Como todos los años, tuve que ayudar a la estúpida de mi hermana a colgar las putas luces de colores en el balcón. Pero, bueno, ¿qué obsesión enfermiza tiene con esas luces musicales, con una música estridente que entra en los oídos como alfileres? Al menos, esta navidad eran distintas; cada una de las bolitas tenía un ritmo que concordaba con las otras, produciendo melodías que, he de reconocerlo, eran preciosas. En vez de molestarte, te ayudaban a dormir, te relajaban hasta el punto de perderte en tus propios pensamientos durante horas. Supongo que mejoré mis relaciones con mi hermana; nos pasábamos las tardes tumbados en el césped, escuchando la interminable canción. Tin tin tin, tin tin tin, tin tin tin tin tin…
Así pasamos hasta el día 24 por la noche. Toda mi familia se reunía en la casa de mis abuelos, en Santiago de Compostela. Mis primos nos organizaron una gran bienvenida y nos invitaron a dormir junto a ellos, y montar una fiesta… sin bombillas de colores. ¿Cómo coño vamos a hacer una fiesta sin ellas? Estuve en una esquina, rememorando las melodías que, inevitablemente, se habían hospedado en mi cabeza. Las añoraba a todas horas; incluso cuando, al día siguiente, abría los regalos, no pude evitar acordarme de ellas. Sí, me regalaron un reloj “guay del paraguay” (palabras textuales de mi hermana), una play station 3 y un puto jersey de lana tejido por mi tía Betty. Entonces tomé una decisión difícil.

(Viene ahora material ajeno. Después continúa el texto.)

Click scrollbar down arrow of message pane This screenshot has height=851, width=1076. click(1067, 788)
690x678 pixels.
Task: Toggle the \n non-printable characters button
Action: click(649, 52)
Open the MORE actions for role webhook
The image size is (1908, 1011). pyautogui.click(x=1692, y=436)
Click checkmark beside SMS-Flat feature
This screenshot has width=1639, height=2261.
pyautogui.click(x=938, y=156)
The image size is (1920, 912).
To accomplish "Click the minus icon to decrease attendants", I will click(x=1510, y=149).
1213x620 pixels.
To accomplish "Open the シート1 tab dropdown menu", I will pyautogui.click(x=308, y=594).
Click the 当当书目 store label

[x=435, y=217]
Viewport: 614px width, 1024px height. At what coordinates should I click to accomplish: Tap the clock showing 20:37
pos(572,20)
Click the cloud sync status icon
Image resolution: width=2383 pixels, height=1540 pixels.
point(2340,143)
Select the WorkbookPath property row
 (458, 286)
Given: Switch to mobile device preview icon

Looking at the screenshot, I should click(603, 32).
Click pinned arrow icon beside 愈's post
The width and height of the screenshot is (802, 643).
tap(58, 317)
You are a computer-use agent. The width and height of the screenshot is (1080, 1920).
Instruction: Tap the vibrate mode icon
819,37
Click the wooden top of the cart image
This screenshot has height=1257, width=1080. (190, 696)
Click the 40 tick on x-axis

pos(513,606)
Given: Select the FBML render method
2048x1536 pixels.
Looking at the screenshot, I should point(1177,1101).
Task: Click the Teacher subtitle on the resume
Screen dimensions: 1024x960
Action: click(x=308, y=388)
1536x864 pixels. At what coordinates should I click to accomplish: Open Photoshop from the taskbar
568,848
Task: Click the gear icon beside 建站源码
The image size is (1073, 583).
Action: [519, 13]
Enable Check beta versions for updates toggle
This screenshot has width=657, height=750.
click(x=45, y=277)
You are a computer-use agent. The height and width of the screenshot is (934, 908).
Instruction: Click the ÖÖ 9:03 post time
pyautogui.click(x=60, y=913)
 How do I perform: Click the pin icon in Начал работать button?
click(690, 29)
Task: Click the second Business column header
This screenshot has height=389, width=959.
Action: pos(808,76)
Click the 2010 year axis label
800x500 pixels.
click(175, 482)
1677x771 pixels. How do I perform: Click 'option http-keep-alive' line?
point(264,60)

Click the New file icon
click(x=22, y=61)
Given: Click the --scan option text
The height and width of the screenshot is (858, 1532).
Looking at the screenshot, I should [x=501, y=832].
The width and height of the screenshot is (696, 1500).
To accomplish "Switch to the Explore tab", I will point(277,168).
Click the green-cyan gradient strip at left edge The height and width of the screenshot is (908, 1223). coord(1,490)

Reservé un vuelo para el 30 y pasé el año nuevo solo en mi casa, comiendo las uvas mientras escuchaba las campanadas y la música celestial de las bombillas del balcón. Un día después, mis padres llegaron a casa y me castigaron sin máquinas ni televisión durante seis meses… y sin luces. Las quitaron y dijeron que el año que viene las volverían a escuchar. Hijos de puta. Huí de casa con las bolitas colgando de mi hombro, y las enchufé en el vestíbulo del primer edificio que encontré. Tuve suerte, y los vecinos me dejaron ponerlas. Dormí junto a ellas, acunado por su dulce música y su delicada luz.
Cuarto día de mi huída: me he hecho famoso, ya que toda la gente de la ciudad me anda buscando. Hasta mis padres han salido por la tele. Por estos tiempos, los secuestros de niños son muy populares y polémicos. En fin, tuve que huir de la ciudad con mi tesoro y esconderme en la montaña, donde encontré, gracias a Dios, un enchufe en una cabaña. Mientras escuchaba la música, oí unas voces lejanas, pero no les di importancia. Pero entonces me di cuenta de que estaban en mi cabeza. Asustado, les presté atención detenidamente.
-Sal de la cabaña… Sal de la cabaña…
Como poseído, salí de ella y me encontré con una presencia etérea. Mi abuelo Alfonso.
-Únete a nosotros Pablo…
Sentí que mi alma se desprendía del cuerpo; pero antes de irme, debía aclarar una cosa.
-¿Tendré la melodía a mi lado?
-Para siempre.
Entonces, volé junto a él y a mis preciadas luces.